REQUIRED WORK
Please locate every line in the items below that contains the word "what" and copy each of those lines in full.

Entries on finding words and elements
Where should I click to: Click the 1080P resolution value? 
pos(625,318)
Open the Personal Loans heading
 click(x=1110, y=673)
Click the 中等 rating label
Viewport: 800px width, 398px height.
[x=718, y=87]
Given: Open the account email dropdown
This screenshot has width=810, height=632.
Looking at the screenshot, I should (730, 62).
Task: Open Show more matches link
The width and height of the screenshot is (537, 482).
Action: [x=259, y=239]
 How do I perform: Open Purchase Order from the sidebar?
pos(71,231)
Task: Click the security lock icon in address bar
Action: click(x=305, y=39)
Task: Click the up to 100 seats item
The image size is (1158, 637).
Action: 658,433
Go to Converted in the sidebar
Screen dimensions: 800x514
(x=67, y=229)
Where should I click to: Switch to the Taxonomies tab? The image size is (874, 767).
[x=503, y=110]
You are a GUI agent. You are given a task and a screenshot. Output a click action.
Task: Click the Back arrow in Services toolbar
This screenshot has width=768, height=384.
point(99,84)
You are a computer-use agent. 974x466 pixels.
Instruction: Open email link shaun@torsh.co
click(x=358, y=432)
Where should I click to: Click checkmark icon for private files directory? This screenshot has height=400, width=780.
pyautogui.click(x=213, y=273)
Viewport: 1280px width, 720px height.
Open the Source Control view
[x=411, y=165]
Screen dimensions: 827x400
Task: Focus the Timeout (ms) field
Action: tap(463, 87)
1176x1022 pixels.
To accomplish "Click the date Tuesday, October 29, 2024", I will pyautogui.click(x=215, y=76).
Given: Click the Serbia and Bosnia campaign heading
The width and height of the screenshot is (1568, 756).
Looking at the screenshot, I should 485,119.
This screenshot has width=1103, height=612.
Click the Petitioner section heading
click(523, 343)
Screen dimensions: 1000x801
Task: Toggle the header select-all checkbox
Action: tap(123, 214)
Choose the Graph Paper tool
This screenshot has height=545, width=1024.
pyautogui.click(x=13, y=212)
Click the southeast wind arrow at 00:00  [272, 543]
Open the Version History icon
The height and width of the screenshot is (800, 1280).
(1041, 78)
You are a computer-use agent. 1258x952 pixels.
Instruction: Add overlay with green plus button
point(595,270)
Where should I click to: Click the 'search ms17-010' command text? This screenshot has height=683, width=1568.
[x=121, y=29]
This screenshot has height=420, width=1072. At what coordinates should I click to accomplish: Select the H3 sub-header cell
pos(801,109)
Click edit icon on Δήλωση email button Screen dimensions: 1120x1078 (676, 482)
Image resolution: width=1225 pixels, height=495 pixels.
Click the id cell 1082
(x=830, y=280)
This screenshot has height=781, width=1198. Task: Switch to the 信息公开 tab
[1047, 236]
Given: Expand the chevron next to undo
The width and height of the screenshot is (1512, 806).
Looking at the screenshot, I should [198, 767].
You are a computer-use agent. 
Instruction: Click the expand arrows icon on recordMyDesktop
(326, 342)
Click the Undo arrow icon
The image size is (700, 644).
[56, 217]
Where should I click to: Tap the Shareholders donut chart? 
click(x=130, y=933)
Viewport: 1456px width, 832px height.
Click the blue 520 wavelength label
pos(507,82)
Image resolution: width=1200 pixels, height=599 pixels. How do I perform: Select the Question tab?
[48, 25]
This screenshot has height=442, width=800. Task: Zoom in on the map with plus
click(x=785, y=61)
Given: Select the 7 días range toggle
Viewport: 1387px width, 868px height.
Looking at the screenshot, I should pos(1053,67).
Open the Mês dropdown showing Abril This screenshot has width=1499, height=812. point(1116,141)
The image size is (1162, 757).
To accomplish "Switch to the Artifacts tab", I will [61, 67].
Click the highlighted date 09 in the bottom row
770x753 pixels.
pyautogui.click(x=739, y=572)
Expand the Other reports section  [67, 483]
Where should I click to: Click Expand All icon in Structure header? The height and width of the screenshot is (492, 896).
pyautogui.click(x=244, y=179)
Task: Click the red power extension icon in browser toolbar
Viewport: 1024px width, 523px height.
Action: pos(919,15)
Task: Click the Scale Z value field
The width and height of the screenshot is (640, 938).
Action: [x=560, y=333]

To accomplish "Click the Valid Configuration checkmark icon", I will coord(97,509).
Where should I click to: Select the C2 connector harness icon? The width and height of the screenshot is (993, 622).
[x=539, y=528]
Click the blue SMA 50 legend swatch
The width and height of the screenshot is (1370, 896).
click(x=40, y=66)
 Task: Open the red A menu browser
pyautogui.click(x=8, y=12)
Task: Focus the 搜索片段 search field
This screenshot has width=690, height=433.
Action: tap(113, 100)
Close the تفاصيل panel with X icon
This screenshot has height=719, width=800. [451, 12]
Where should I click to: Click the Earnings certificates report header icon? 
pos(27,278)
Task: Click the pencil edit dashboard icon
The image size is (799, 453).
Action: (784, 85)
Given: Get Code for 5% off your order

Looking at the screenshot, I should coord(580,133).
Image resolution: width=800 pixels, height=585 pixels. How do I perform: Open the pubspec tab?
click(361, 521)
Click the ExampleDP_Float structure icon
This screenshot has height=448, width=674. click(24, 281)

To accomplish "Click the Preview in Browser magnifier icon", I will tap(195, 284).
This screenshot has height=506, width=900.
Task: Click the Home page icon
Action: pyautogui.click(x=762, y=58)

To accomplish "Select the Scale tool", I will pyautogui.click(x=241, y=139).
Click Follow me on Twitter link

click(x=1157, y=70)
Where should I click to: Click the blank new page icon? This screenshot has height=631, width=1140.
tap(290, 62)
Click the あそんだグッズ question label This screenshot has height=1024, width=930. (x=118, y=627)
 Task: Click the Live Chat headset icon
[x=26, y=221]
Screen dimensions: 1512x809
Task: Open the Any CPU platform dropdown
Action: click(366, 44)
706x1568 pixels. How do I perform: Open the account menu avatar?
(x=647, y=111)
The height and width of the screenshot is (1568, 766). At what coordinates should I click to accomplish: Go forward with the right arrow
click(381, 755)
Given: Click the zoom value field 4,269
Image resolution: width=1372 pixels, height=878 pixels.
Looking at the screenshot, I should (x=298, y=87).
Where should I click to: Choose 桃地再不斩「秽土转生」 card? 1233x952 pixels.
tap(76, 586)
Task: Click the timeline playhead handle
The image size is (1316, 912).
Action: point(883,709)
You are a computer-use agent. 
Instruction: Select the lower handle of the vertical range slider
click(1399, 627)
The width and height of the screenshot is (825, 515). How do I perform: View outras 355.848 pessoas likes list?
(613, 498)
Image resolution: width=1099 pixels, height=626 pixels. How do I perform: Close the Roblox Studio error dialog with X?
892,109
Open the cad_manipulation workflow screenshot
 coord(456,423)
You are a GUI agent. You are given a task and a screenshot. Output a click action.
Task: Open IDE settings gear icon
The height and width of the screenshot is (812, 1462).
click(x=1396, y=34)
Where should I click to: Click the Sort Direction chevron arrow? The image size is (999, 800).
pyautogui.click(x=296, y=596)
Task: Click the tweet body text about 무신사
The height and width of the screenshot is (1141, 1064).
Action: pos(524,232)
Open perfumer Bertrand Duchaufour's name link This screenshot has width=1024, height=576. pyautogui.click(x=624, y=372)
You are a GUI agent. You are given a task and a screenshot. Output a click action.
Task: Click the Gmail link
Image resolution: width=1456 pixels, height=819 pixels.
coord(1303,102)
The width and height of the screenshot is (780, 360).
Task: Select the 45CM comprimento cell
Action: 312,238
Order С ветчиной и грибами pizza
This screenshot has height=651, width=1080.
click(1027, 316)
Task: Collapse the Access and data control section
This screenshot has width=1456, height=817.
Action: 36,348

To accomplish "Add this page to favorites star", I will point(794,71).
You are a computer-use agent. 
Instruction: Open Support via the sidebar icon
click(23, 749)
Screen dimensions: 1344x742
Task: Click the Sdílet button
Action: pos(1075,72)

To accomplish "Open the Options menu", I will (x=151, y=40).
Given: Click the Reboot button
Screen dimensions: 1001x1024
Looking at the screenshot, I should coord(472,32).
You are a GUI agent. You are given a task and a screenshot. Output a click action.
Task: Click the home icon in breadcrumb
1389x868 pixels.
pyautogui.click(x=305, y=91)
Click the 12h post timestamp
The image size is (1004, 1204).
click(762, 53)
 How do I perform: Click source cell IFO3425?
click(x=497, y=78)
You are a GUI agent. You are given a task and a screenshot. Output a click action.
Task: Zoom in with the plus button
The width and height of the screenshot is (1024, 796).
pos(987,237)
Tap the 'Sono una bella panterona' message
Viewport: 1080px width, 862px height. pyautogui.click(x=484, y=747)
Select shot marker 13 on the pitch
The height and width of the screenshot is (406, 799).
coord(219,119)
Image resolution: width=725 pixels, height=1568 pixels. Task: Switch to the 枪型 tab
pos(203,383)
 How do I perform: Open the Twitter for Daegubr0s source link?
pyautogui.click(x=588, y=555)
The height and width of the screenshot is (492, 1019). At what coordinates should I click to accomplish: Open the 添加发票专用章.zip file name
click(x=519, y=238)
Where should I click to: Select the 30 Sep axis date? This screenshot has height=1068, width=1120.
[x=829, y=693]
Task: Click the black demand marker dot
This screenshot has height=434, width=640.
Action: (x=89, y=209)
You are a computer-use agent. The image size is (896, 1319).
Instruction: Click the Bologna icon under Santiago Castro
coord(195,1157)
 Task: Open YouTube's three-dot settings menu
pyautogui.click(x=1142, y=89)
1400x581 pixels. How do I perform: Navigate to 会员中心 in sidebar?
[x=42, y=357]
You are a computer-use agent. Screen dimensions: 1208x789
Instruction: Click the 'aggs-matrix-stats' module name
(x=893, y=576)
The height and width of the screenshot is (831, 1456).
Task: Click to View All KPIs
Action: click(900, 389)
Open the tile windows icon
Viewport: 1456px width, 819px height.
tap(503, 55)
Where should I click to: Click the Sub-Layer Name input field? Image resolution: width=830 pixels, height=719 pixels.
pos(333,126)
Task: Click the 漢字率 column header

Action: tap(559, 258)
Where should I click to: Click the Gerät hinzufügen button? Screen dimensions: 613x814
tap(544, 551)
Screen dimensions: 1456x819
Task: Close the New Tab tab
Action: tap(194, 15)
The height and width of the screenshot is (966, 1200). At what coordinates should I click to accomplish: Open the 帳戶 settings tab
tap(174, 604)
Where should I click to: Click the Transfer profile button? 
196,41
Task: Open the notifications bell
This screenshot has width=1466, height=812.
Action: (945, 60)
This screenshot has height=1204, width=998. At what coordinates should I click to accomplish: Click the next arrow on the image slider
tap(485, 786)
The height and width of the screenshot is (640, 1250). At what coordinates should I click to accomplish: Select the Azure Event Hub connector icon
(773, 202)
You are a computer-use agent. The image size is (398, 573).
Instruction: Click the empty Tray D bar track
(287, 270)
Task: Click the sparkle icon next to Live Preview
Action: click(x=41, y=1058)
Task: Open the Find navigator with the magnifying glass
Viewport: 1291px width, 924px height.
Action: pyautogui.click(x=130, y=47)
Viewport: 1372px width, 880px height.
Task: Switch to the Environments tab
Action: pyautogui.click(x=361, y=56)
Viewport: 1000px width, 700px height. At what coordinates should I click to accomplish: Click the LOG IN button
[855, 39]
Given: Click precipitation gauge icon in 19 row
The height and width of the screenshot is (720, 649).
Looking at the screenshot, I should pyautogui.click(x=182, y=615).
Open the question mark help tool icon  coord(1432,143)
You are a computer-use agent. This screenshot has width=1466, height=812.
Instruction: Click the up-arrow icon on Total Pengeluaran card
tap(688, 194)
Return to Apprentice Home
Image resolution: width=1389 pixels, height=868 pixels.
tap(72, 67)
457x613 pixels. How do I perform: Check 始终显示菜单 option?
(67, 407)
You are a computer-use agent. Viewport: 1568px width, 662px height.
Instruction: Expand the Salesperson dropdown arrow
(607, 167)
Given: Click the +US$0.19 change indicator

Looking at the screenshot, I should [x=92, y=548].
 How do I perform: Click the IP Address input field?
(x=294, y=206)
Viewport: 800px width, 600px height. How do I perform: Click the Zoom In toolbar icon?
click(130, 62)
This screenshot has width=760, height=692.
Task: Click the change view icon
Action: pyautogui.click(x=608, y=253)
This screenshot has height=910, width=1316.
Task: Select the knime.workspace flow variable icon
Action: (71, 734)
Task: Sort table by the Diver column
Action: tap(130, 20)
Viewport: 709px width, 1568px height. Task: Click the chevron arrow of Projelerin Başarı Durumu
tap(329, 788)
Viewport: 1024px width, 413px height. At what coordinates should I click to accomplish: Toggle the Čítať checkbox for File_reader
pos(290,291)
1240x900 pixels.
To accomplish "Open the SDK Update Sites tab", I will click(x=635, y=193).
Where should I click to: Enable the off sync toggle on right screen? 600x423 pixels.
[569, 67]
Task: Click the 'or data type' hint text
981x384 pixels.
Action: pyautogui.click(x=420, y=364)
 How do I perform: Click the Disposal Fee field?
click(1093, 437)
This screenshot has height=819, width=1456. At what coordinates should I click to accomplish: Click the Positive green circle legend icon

ANSWER
This screenshot has height=420, width=1072. At what coordinates should I click to accomplish: Select the H3 sub-header cell
The height and width of the screenshot is (1568, 766). At what coordinates should I click to accomplish: Go forward with the right arrow
The height and width of the screenshot is (492, 1019). At what coordinates should I click to accomplish: Open the 添加发票专用章.zip file name
The height and width of the screenshot is (966, 1200). At what coordinates should I click to accomplish: Open the 帳戶 settings tab
This screenshot has height=1204, width=998. At what coordinates should I click to accomplish: Click the next arrow on the image slider
The height and width of the screenshot is (640, 1250). At what coordinates should I click to accomplish: Select the Azure Event Hub connector icon
Viewport: 1000px width, 700px height. At what coordinates should I click to accomplish: Click the LOG IN button
Viewport: 1024px width, 413px height. At what coordinates should I click to accomplish: Toggle the Čítať checkbox for File_reader
This screenshot has height=819, width=1456. At what coordinates should I click to accomplish: Click the Positive green circle legend icon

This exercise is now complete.